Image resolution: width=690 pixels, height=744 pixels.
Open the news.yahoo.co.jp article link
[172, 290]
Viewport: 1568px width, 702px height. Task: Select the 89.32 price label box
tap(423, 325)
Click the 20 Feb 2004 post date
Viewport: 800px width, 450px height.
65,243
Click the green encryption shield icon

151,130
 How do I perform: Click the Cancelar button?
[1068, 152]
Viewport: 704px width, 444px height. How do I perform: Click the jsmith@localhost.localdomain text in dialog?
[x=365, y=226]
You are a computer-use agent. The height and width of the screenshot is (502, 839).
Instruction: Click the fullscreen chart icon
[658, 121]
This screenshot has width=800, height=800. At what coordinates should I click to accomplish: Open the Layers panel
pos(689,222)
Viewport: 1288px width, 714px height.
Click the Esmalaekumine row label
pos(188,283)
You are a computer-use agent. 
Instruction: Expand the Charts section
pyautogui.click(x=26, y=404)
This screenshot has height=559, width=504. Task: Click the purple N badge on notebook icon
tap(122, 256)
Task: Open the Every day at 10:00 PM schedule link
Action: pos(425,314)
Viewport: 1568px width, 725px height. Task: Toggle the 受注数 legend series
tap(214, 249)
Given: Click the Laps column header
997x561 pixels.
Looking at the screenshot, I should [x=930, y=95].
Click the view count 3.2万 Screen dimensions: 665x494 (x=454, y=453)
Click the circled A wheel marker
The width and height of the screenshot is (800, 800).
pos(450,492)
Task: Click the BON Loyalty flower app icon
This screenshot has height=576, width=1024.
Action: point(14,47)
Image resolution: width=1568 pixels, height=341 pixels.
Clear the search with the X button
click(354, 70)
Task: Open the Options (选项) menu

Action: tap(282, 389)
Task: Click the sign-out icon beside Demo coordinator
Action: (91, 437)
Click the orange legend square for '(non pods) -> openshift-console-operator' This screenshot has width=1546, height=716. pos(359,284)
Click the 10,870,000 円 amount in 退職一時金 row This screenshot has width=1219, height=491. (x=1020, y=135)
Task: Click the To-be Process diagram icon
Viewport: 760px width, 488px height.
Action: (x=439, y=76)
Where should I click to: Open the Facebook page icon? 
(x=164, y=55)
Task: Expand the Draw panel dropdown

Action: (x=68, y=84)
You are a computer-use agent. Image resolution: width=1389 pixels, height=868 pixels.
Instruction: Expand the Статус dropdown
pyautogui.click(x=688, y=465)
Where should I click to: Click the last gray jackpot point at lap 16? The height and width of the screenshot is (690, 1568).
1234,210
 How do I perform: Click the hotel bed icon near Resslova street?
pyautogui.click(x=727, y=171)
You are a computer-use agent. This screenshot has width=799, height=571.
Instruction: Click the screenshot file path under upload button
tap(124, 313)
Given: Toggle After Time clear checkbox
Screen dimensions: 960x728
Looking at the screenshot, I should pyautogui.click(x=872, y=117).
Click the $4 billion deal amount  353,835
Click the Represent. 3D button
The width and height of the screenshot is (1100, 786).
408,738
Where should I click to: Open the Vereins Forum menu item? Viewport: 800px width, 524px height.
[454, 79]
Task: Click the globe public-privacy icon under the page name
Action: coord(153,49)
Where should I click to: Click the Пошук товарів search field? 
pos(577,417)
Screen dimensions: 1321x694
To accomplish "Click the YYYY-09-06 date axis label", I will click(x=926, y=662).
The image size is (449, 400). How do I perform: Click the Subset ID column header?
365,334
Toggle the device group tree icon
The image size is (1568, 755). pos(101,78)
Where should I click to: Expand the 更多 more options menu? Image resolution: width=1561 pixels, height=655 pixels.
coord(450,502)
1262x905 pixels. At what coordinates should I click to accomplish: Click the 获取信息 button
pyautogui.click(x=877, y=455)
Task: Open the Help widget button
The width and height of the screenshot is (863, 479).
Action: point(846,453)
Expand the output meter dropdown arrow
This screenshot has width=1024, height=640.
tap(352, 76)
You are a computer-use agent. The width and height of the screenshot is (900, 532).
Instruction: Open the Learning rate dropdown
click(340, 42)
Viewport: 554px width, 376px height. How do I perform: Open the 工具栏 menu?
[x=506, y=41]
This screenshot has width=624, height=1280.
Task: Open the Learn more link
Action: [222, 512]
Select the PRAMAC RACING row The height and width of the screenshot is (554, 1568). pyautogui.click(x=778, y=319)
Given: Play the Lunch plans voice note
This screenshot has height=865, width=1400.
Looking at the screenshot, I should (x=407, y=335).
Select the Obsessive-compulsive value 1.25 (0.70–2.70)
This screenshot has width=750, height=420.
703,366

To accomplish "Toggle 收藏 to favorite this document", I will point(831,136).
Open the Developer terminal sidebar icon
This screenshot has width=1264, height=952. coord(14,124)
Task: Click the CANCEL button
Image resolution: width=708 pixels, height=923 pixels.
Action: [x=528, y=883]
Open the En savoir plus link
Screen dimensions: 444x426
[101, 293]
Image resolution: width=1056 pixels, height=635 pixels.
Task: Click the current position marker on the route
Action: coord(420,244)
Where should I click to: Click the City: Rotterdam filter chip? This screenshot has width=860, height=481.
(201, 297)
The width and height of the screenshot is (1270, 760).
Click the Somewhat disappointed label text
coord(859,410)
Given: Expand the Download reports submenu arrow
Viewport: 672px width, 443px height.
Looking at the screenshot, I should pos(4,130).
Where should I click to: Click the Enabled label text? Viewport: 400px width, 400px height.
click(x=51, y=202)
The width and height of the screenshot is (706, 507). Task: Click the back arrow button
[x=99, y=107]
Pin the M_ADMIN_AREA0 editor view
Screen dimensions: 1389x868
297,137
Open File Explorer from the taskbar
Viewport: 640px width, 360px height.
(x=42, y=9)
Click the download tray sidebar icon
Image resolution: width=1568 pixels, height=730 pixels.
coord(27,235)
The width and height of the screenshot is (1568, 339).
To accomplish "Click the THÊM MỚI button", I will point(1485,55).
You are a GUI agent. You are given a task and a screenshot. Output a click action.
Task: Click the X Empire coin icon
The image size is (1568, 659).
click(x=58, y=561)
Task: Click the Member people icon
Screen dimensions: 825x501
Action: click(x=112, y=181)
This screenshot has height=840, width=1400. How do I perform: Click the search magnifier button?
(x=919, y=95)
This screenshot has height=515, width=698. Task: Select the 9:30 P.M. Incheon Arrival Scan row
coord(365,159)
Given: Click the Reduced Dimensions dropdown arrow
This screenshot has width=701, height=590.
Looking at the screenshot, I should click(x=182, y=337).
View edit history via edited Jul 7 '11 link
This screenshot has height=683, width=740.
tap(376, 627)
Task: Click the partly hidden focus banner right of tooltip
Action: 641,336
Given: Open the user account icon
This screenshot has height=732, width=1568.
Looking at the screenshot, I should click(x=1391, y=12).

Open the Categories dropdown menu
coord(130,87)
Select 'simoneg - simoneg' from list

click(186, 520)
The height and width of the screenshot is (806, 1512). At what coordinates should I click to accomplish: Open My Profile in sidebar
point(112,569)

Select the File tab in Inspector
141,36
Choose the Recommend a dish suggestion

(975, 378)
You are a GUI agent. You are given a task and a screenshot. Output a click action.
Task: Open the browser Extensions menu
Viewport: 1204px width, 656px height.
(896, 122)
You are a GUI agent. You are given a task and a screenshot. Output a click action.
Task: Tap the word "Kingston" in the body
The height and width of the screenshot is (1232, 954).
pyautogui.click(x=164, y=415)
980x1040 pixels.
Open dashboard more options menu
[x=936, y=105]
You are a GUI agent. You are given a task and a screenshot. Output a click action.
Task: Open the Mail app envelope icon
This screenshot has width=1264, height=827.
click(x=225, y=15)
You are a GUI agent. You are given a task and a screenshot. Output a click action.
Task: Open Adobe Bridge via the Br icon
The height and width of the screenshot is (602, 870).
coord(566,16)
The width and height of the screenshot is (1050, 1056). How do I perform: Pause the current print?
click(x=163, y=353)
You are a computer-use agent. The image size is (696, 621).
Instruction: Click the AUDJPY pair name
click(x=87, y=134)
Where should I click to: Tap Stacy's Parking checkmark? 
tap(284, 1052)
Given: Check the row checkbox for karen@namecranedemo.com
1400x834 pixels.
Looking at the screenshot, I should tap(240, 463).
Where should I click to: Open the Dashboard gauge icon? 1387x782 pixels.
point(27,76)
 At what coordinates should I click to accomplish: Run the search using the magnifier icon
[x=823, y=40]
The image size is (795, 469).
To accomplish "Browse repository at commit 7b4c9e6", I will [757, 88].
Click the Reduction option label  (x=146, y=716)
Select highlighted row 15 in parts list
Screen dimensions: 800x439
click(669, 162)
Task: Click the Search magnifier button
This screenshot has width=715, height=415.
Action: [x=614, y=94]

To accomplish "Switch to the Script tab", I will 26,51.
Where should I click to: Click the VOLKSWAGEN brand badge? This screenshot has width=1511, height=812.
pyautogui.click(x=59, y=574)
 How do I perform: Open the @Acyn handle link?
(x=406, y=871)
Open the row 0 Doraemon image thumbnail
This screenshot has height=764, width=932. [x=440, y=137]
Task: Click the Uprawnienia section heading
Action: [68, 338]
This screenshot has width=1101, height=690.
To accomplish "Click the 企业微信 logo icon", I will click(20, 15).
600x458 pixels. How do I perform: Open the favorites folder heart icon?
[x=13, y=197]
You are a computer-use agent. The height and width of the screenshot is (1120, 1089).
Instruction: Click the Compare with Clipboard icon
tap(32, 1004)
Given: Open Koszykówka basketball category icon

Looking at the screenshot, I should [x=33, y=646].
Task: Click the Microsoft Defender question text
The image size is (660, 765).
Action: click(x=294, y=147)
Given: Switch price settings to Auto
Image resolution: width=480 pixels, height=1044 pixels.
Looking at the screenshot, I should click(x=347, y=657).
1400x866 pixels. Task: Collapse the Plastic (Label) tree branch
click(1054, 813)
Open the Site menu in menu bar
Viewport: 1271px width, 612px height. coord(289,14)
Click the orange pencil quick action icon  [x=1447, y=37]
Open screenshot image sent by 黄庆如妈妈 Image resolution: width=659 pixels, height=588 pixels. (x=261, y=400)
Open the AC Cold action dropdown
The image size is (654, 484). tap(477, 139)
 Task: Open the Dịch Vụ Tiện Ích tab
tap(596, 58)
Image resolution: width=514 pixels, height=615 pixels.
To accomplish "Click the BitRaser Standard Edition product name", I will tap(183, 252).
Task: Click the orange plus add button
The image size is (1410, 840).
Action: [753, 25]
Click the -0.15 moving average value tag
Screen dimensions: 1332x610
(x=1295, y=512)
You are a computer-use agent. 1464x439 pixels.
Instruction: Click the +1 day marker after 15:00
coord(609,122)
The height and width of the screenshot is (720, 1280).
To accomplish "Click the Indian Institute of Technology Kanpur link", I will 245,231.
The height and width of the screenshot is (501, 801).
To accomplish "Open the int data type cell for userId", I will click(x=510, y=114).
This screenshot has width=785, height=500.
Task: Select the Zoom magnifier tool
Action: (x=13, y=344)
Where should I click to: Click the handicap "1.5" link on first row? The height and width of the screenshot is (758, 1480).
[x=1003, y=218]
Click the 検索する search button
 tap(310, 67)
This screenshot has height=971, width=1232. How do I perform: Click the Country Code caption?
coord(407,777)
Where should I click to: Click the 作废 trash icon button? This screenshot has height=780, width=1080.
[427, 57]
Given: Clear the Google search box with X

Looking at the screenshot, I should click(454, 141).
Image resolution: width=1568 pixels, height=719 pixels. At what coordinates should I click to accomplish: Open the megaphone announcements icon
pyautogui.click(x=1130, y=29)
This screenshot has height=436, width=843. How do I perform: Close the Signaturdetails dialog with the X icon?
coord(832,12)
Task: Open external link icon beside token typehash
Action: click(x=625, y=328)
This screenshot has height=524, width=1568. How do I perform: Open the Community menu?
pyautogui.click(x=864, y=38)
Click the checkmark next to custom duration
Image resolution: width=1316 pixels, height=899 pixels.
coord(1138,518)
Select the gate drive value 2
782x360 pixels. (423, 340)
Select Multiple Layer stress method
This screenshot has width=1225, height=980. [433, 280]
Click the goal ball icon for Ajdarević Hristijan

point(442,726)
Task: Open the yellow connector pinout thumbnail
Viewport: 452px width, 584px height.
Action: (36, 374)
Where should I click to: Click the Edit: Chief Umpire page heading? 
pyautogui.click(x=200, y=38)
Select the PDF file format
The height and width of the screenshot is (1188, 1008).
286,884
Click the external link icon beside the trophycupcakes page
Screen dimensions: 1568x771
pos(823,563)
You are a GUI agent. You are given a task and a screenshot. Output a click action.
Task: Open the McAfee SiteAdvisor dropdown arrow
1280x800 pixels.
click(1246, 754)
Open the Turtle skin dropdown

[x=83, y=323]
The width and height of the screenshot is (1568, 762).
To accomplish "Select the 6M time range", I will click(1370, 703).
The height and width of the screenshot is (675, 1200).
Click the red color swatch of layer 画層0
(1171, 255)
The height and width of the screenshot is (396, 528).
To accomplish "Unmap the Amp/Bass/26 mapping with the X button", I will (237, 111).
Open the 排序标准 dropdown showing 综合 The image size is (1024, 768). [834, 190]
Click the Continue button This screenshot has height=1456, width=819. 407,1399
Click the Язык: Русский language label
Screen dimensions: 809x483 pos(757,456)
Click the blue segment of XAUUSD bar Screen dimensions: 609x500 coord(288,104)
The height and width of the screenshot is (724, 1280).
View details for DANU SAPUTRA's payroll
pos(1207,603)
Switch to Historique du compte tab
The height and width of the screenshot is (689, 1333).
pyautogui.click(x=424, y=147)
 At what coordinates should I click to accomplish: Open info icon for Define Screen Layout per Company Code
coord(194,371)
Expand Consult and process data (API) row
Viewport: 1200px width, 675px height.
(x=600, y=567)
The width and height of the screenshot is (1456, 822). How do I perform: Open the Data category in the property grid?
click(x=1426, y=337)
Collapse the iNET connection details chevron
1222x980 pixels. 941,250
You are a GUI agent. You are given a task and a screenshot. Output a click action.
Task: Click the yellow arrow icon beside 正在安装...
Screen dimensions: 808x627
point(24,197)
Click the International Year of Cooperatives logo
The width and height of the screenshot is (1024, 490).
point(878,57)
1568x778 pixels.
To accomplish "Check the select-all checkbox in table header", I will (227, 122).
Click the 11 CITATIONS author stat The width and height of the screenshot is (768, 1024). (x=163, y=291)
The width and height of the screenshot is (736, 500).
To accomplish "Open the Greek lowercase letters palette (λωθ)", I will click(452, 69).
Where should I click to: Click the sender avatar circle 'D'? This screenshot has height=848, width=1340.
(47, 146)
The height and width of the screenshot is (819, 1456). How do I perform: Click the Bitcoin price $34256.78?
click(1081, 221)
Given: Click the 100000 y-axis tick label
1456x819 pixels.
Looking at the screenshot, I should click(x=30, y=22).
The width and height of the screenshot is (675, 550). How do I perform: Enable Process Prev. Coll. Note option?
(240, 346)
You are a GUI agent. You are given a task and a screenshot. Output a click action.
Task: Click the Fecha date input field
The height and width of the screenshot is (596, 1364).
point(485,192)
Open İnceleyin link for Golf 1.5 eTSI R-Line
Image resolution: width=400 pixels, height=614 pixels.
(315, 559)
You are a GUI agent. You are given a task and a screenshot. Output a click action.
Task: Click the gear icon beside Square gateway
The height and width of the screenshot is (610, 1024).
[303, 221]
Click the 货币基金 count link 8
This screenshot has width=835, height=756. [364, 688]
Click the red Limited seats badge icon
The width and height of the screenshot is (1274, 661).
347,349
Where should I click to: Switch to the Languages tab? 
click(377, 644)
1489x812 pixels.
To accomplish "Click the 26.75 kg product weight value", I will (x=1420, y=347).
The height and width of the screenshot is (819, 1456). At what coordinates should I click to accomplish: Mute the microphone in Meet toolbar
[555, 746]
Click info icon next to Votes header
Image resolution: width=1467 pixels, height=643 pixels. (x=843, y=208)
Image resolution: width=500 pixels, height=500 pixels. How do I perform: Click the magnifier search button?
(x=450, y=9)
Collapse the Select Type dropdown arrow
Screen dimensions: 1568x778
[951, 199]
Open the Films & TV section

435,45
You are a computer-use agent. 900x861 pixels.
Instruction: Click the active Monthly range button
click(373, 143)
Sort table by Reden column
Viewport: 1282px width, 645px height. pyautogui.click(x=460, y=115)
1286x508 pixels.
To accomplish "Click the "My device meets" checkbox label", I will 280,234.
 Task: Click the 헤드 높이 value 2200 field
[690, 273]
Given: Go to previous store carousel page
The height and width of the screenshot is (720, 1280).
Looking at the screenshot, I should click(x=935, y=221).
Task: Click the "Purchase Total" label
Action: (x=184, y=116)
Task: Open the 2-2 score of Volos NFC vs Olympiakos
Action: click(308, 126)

Goal of the exercise
Give again, word for word, the lines of the listing, starting at its first line and ending with the line containing "Task: Click the BON Loyalty flower app icon".

Response to the exercise
Image resolution: width=690 pixels, height=744 pixels.
Open the news.yahoo.co.jp article link
[172, 290]
Viewport: 1568px width, 702px height. Task: Select the 89.32 price label box
tap(423, 325)
Click the 20 Feb 2004 post date
Viewport: 800px width, 450px height.
65,243
Click the green encryption shield icon

151,130
 How do I perform: Click the Cancelar button?
[1068, 152]
Viewport: 704px width, 444px height. How do I perform: Click the jsmith@localhost.localdomain text in dialog?
[x=365, y=226]
You are a computer-use agent. The height and width of the screenshot is (502, 839).
Instruction: Click the fullscreen chart icon
[658, 121]
This screenshot has width=800, height=800. At what coordinates should I click to accomplish: Open the Layers panel
pos(689,222)
Viewport: 1288px width, 714px height.
Click the Esmalaekumine row label
pos(188,283)
You are a computer-use agent. 
Instruction: Expand the Charts section
pyautogui.click(x=26, y=404)
This screenshot has height=559, width=504. Task: Click the purple N badge on notebook icon
tap(122, 256)
Task: Open the Every day at 10:00 PM schedule link
Action: pos(425,314)
Viewport: 1568px width, 725px height. Task: Toggle the 受注数 legend series
tap(214, 249)
Given: Click the Laps column header
997x561 pixels.
Looking at the screenshot, I should [x=930, y=95].
Click the view count 3.2万 Screen dimensions: 665x494 (x=454, y=453)
Click the circled A wheel marker
The width and height of the screenshot is (800, 800).
pos(450,492)
Task: Click the BON Loyalty flower app icon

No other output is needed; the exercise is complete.